═══ THE DATA
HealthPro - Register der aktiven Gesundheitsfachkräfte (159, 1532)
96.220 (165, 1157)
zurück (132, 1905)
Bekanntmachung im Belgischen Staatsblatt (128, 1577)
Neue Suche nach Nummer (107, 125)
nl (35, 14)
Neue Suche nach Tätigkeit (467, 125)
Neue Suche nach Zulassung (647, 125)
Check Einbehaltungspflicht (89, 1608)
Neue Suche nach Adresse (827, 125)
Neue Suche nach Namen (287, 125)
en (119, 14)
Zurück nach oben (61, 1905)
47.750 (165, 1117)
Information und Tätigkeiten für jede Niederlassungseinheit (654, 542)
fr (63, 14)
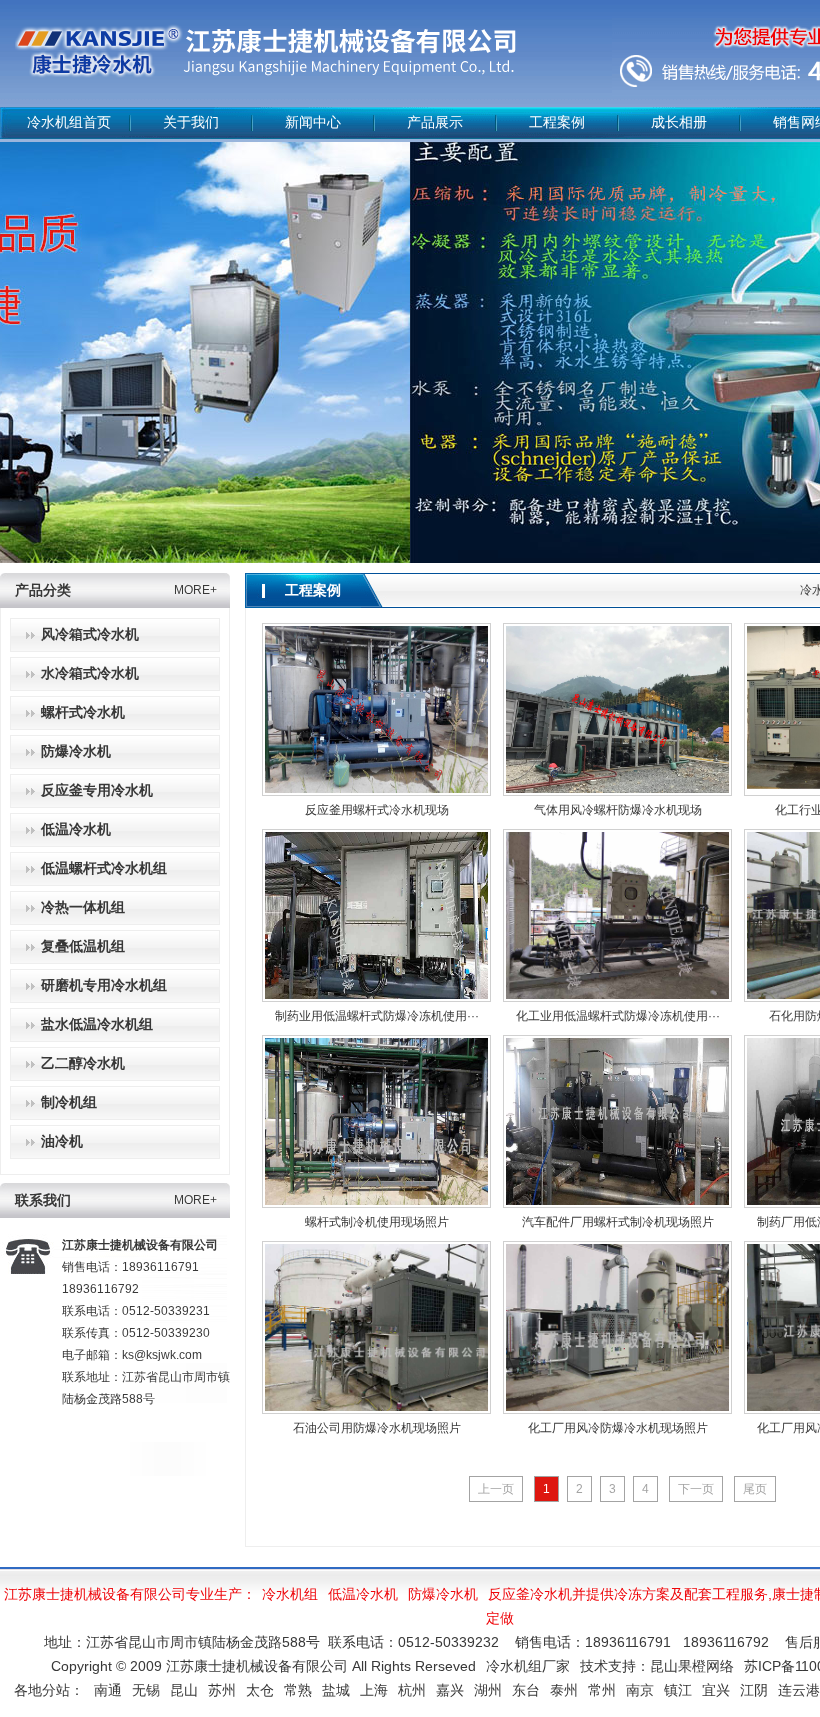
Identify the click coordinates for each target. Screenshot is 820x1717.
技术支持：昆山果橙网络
══════
= EXERCISE AIM =
Make an exact copy of the records above. Keep out every picture.

= RESPONSE TO THIS EXERCISE =
HealthPro - Register der aktiven Gesundheitsfachkräfte (159, 1532)
96.220 (165, 1157)
zurück (132, 1905)
Bekanntmachung im Belgischen Staatsblatt (128, 1577)
Neue Suche nach Nummer (107, 125)
nl (35, 14)
Neue Suche nach Tätigkeit (467, 125)
Neue Suche nach Zulassung (647, 125)
Check Einbehaltungspflicht (89, 1608)
Neue Suche nach Adresse (827, 125)
Neue Suche nach Namen (287, 125)
en (119, 14)
Zurück nach oben (61, 1905)
47.750 (165, 1117)
Information und Tätigkeiten für jede Niederlassungseinheit (654, 542)
fr (63, 14)
Identify the click coordinates for each target. Screenshot is 820x1717.
技术支持：昆山果橙网络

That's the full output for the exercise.